Partly representational and partly abstract, these sensual images of Pasquarelli unexpectedly come across as peculiar still lifes depicting slices of dense and disorganized spaces inhabited by the absent individual whose existence is largely linked to such objects as electronic devices, books and piles of paper, suggestive of the quintessence of the untidy home, corporate workplace or academic office. Among the paintings executed through oil on Mylar mounted on panel, Ed No. 8 represents an almost tumbling pile of seven books whose tails and heads traverse the picture plane from the lower right side of the composition upwards toward the left. The apparently falling pile of books is crowned with an unrecognizable form in various shades of blue, artfully pairing similitude and abstraction. Pasquarelli masterfully compresses the pictorial space through a linear and planar syntax of mostly identifiable objects along with nonrepresentational and dark grounds, although a certain softness of line and fluent layering of paint become visible upon closer inspection.

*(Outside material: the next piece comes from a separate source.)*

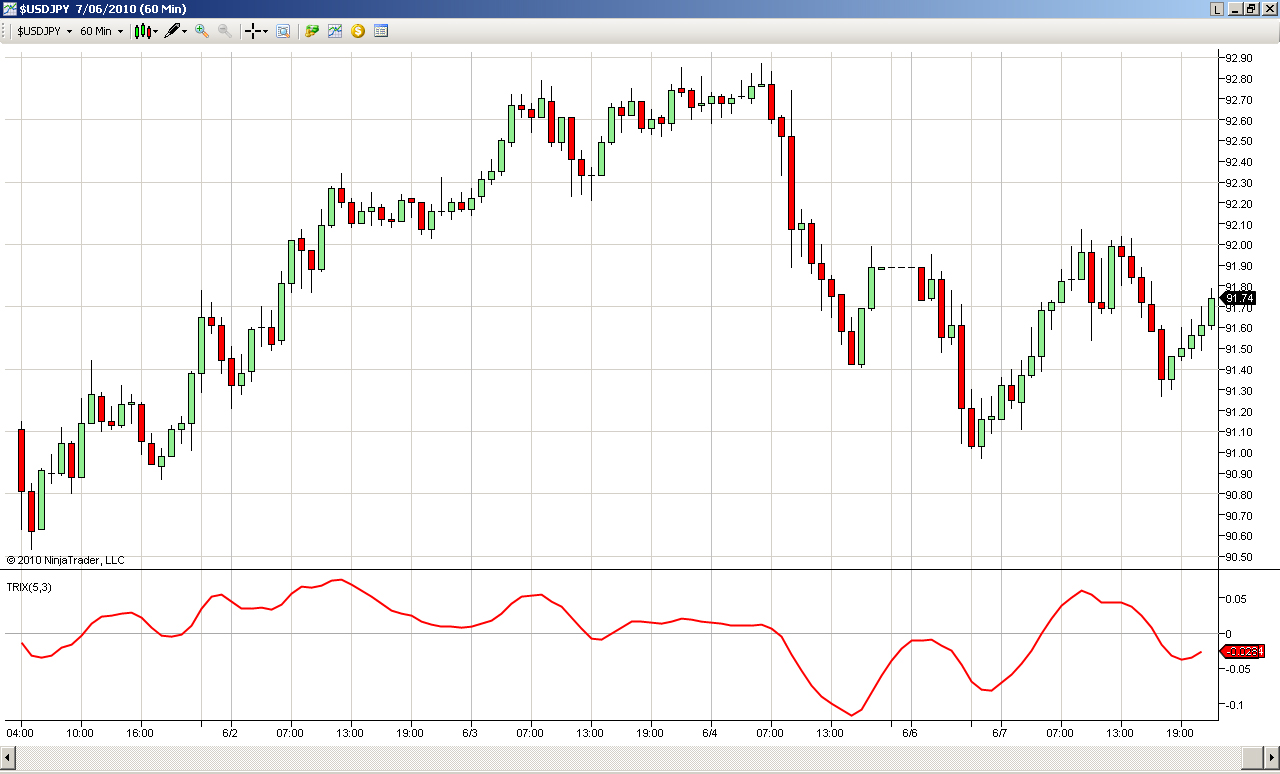Viewport: 1280px width, 774px height.
Task: Toggle the data box icon
Action: tap(283, 31)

The partial figures of the painting, while conveying the semblance of books, retain a sense of flatness and hence reassert the two-dimensional reality of the picture surface, recalling Andy Warhol’s illusory statement, “… just look at the surface of my paintings… There's nothing behind it.”[1] The tail or head of a given book in Pasquarelli’s slippery space appears as a threshold of perusal and scrutiny, perhaps first and foremost of the notable Swiss art historian Heinrich Wölfflin’s words: “For classical art all beauty is bound to the complete revelation of form, whereas the baroque obscures absolute clarity even when the intent is to pursue perfect objectivity.”[2] It is indeed through the formal vocabulary of Renaissance linearity and clarity of Ed No. 8, along with its Baroque darkness, recession and openness, that Pasquarelli at once asserts and disrupts the painting’s inherent static condition with such ease, rendering it as a pictorial manifestation of the contemporary individual’s state of mind that becomes ceaselessly flooded by information delivered through digital media and augmented reality.
In this series of Pasquarelli, the chromatically amplified, Matissean palette within a given painting is strategically distributed across the composition in a manner that momentarily transcends its content as a critique of digital technology’s explicit or implicit domination of the subject’s life. At the same time by aestheticizing the very technocracy that has become an unconscious obduracy to the contemporary individual’s virtually disintegrating self, the formalistically orchestrated paintings of Pasquarelli seductively purify, collapse and transgress the incommensurate stature of electronic devices and materialistic objects that society has come to collectively idolize.
These absorbing paintings of Pasquarelli function, as aptly suggested by the title of the exhibition The Hidden World of Objects, as visually alluring invitations to a sense of orderliness, to a world of words, to the book, to the mind, to reflection, to the épistémè.
Notes
Andy Warhol, in Tony Shafrazi, ed., Andy Warhol Portraits (London: Phaidon Press, 2009), p. 19.
Heinrich Wölfflin, Principles of Art History: The Problem of the Development of Style in Early Modern Art (1915), trans. Jonathan Blower, essays by Evonne Levy and Tristan Weddigen (Los Angeles: Getty Publication, 2015), p. 274.
Richard Pasquarelli lives and works in New York City. His upcoming solo exhibition is scheduled for 2022 at Smoyer Gallery, Roanoke College, Salem, Virginia.